Anyway, my point is, Shepherd writes in her article how the only place to hear about Baltimore Club music is in the Baltimore Blogs Government Names and my brother's Dip Dip Dive. But my bro is up in New York now. Maybe it's time for me to pick up the slack! I mean, I've been wondering why I've been writing this shit for a while, it's not really about anything, it has no focus. I've always wanted to know more about this music and I've been trying to tell people about it for years - I guess now people will care. I gotta start going out to club more often now. I mean, me and Tom were talking about going to Club Choices once at the dinner table and our parents' reaction was the same as when I said I wanted to get a motorcycle. They were like, they'll kill you. I thought they were being crazy until last week when I was talking about it with some people at my work and even the black girl was like "I'd never go to Choices." But I could hear this shit at Hammerjacks now. I mean, there was a mention in this article about this party K-Swift spun at, and I was there! I wrote about it, and I guess I'll keep writing about it if people are reading about this shit all the way in San Francisco.

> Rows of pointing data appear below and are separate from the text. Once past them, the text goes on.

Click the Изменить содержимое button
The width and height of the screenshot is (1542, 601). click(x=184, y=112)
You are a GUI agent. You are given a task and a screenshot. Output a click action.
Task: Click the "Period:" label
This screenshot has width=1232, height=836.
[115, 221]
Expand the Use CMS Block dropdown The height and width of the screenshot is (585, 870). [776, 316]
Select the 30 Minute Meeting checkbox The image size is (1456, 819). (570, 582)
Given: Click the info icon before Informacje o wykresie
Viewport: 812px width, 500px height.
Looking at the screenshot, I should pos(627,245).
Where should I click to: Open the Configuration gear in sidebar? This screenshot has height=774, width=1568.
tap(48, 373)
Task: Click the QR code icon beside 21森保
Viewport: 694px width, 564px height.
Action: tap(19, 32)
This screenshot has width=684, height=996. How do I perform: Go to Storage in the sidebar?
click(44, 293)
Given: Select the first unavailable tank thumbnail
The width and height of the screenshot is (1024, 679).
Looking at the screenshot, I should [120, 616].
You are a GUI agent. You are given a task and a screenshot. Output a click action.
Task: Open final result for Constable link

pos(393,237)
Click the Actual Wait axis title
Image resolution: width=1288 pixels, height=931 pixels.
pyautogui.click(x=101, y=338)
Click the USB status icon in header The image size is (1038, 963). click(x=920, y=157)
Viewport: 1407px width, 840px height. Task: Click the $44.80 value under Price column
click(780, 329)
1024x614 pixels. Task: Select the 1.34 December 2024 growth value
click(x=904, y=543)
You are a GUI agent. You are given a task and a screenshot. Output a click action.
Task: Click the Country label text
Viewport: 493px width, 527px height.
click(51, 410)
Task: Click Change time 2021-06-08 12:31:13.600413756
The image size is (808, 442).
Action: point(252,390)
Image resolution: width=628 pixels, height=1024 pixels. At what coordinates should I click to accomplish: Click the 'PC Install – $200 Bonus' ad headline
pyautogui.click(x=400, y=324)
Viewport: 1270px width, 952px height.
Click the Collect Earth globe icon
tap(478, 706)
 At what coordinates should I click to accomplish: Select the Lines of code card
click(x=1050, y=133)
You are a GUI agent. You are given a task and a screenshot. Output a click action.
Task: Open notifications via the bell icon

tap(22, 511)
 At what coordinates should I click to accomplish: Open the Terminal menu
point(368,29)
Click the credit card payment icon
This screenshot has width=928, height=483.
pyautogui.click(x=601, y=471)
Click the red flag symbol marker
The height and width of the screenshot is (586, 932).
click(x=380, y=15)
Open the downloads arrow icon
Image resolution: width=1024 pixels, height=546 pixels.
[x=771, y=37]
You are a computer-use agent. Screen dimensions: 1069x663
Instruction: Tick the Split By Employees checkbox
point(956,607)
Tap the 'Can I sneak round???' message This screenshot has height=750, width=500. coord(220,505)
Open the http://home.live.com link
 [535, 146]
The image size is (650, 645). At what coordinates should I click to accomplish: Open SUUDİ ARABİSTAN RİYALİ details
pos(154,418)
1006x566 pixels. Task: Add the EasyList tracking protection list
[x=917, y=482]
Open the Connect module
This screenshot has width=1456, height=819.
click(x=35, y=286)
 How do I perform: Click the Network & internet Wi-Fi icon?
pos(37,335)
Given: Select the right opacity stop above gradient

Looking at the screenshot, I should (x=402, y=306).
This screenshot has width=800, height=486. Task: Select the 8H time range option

I saw Seven Samurai and it put me to sleep but I still think it's a good movie. The fight scenes in Kurusawa movies are really unique cause they're so desperate and frantic and dirty.

So, Jedi Knights of the Old Republic is bullshit, I think it's modeled after dungeons and dragons but with lighsabers. What a waste of time.

Finding an apartment on Craigslist is the worst thing I've ever had to do. I've been on and off that website since May, getting rid of my place in the Bronx and trying to find places in New York and Baltimore. I found my old apartment from a friend who lived in the building so I never knew what it was like to just have to respond to ever tweedledum bastard who puts up his little closet in the ghetto for 450 a month because his ad on the website makes it sound a lot better than it is. The one place I did move into off the website was a disaster, with these wannabe folkies stealing each other's laptops and shit. I'm sposed to see some place close to my work today, and to go to an open house in Little Italy tomorrow that sound promising, but it's getting tought to drum up any more enthusiasm for this crap. Plus spending this amount of time on Craigslist you see a few ads that say "Free apartment for a young female - I'm a hotshit investment banker who wants a home away from home where I can go to be taken care of - attatch a photo." This website will make you lose your faith in humanity.

Sunday, August 07, 2005

Red Dawn is cool. I laughed. Avenge Me!

Went to this place called Mike's in Fells Point where they had a million different kinds of beer. You can also buy cigars at the bar, which is cool just cause I'm still getting over seeing people smoking cigarettes in bars. Avenge Me!

NBA Street V3 is fun. It's a little frustrating though, it's embarrasing to be playing it with other people in the house cause sometimes I can't help jumping up and screaming "Fucking Dunk It! Shit, What are you doing? Nooooo! Avenge Me!"